→ **What you are asked to do**
Find the word "agent" in the data below and copy each line that holds it.
---*---
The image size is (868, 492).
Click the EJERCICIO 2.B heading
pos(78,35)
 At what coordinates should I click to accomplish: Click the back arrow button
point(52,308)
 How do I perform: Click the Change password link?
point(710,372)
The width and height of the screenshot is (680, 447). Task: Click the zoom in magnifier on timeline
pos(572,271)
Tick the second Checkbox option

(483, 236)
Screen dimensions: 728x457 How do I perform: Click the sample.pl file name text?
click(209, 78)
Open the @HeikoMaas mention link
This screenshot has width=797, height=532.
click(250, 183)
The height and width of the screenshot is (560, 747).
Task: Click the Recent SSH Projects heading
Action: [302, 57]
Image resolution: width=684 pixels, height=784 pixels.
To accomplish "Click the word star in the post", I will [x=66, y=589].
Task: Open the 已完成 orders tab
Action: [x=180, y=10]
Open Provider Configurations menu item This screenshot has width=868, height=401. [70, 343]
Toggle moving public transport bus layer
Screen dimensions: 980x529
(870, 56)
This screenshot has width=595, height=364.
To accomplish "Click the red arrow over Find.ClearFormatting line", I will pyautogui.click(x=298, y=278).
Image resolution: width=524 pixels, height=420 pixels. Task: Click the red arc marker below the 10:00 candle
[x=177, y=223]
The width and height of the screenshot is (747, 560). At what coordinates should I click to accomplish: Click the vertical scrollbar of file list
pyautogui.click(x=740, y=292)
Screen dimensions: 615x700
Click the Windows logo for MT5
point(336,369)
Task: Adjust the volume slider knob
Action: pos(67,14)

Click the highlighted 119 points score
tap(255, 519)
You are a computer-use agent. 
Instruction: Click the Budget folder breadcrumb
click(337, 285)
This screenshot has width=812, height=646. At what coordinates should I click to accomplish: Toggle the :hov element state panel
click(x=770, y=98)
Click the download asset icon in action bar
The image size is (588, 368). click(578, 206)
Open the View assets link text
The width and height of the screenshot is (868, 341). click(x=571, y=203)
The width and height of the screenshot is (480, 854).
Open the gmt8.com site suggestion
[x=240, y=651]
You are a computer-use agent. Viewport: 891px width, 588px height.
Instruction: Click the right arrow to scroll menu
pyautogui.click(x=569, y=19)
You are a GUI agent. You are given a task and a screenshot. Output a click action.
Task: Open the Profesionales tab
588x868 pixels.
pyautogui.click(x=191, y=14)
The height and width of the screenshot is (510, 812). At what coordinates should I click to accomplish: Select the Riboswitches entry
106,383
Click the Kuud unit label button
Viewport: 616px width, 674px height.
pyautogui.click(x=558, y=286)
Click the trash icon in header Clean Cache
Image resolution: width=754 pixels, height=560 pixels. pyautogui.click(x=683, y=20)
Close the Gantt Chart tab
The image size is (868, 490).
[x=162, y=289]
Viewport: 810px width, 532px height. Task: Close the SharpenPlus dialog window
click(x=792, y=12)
---*---
→ **Solution to this problem**
You are a computer-use agent. 
You are a computer-use agent. Viewport: 891px width, 588px height.
You are a GUI agent. You are given a task and a screenshot. Output a click action.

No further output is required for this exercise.